Claudio Grisancich painstakingly avoids intellectualizing, and from the start has distinguished himself for his harsh language, for his ability to capture reality with natural ease. One has the impression that the act of writing is for him similar to eating, conversing, breathing. His verses show no unresolved resonance, no ambiguities, they do not circle around the discourse, but take what is out there and turn it into certainty and admonition. Something of Leopardi can also be detected when he deals with the question of maturity, but nothing is left to the least fatalism or to inertia. His verses burst with vital energy, manifest the consciousness of a crisis and are a bridge toward the future.
The poet who has captured the interest of critics in recent years is Amedeo Giacomini, from Varmo, author of books of prose, essays, poetry in Italian and in dialect. The most prestigious names have always been enthusiastic (Maria Corti, Cesare Segre, Dante Isella, Franco Brevini), pointing to the expressive power of his verses, which at first showed the influence of a certain Mittel-European expressionism, and later a meditation increasingly bearing on his own condition of man and intellectual in a jagged world, torn apart and about to disintegrate.
Yet, his poetry is not maudit, there is nothing that points to eccentricity, exhibitionism, the gratuitous gesture. He lives among contrasting tensions, opposes dishonesty, dismisses residues and smoke, and for this reason his every word is incandescent, every verse is like the crack of a whip, every inflection has the irony of someone who plays with the gods and knows he can fool them.
As is always the case with poets who can enter the quick of the universe, there is a side that looks at nature in the fullness of its beauty. When faced with wonderment, Giacomini's language can create unforgettable verses, among the best of recent years, and of course I am not referring only to poetry in dialect.
Nelvia di Monte, from Pampaluna, who after her debut in Diverse lingue and Il segnale in 1996 published Cjanz da la meriche, concludes our brief dialect journey in Friuli-Venezia Giulia. She is a poet who was born seasoned, with a world of emotions and small mythologies told in pure narrative, without embellishments and without metaphorical excesses, so that the native strength of her dialect can manifest itself in everyday reality and in absence.
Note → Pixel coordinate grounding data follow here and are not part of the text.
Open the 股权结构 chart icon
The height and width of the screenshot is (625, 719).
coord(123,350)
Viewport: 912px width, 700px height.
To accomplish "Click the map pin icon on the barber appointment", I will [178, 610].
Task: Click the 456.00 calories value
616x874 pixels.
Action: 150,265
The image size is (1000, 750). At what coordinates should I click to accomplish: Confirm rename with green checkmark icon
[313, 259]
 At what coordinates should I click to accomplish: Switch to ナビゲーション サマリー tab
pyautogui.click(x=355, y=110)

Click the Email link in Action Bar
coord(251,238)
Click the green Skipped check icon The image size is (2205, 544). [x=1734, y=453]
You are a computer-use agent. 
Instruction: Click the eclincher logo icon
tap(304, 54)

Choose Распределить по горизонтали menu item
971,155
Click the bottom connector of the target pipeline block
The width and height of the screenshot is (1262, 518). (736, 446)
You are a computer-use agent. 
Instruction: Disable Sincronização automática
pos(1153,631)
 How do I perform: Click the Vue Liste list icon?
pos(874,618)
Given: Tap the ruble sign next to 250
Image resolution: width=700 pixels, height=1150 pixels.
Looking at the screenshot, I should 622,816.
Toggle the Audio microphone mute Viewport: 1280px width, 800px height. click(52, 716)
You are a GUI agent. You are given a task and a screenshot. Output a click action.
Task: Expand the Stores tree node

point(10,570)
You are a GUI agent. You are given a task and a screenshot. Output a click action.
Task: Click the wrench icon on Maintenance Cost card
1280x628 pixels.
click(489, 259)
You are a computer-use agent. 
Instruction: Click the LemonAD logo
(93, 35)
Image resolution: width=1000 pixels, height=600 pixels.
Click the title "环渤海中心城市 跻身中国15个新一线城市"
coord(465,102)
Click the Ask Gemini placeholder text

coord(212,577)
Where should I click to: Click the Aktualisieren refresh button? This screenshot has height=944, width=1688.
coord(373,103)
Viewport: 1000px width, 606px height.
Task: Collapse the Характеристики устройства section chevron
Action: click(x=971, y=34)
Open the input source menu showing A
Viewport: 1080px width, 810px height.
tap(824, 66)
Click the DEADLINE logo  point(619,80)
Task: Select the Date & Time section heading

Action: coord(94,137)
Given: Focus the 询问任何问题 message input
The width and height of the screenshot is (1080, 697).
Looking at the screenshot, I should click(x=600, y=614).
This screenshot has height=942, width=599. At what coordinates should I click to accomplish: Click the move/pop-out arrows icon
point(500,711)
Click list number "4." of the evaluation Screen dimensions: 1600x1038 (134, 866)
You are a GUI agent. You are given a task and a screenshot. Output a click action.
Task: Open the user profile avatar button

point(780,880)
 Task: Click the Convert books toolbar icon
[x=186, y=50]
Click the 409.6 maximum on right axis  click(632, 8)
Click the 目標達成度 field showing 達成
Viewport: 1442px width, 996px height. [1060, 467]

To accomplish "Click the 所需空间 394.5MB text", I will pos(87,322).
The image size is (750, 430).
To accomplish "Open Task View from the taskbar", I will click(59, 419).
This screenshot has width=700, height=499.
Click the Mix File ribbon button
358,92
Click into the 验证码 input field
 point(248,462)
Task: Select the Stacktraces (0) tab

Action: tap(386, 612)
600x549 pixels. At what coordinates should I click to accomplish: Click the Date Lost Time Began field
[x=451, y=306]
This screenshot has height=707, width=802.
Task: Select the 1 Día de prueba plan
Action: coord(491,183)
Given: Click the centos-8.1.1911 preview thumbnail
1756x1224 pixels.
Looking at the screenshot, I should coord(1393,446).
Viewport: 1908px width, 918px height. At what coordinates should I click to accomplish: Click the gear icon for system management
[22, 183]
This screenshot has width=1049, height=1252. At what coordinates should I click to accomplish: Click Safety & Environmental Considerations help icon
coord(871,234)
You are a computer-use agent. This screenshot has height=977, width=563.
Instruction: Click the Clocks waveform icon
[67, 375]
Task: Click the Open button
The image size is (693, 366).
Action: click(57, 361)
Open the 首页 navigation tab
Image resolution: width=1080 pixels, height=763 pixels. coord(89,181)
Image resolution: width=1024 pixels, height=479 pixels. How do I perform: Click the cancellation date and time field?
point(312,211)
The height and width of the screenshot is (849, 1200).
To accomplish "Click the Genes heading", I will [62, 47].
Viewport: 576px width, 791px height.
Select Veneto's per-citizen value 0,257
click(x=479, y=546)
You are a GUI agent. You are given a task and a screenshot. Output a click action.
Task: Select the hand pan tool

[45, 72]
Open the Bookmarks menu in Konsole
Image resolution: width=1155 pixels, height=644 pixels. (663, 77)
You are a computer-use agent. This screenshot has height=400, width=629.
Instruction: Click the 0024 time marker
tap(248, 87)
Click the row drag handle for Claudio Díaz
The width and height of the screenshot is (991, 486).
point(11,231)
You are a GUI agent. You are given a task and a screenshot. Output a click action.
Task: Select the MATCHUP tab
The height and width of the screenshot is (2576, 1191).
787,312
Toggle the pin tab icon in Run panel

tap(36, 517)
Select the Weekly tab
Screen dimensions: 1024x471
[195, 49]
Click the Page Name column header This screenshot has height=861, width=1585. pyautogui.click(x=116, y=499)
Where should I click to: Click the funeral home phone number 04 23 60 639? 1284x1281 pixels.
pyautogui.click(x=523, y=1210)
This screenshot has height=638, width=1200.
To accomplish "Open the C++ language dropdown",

There is no doubt that, given more space, I would have included poets such as Leonardo Zanier, Anita Pittoni, Siro Angeli, to name a few. But the aim of this work is limited, which also explains the scant attention given to the concatenations of certain events which would have shed light on such a singular literary world. Friuli-Venezia Giulia, in any case, has too many poets, of various levels, and it was not possible to do a detailed survey of a literary output which is at least as vast as that of Sicily or Campania.


1. G. Spagnoletti-C. Vivaldi, editors, Poesia dialettale del Rinascimento a oggi, Milan: Garzanti, 1991.
2. A. Serrao, editor, Via terra, Udine: Campanotto, 1992, introduction by Luigi Reina.
3. G. Devoto-G. Giacomelli, I dialetti delle regioni d'Italia, Florence: Sansoni, 1981, p.48.
4. Poesia dialettale del Rinascimento a oggi, cit., p. 401.
5. P.P. Pasolini-M. Dell'Arco, editors, introduction to Poesia dialettale del Novecento, Parma: Guanda, 1952
6. T. De Mauro-M. Lodi, Lingua e Dialetti, Rome: Editori Riuniti, 1986, pp.13-14.
7. R. Damiani-C. Grisancich, editors, La poesia in dialetto a Trieste, Trieste: Edizioni Svevo, 1989.
8. C. Magris, "Io son un golfo," in Biagio Marin, Nel silenzio più teso, Milan: Rizzoli, 1980, p.7.
9. La poesia in dialetto a Trieste, cit., p.26.
10. Poesia dialettale del Rinascimento a oggi, cit., p.248.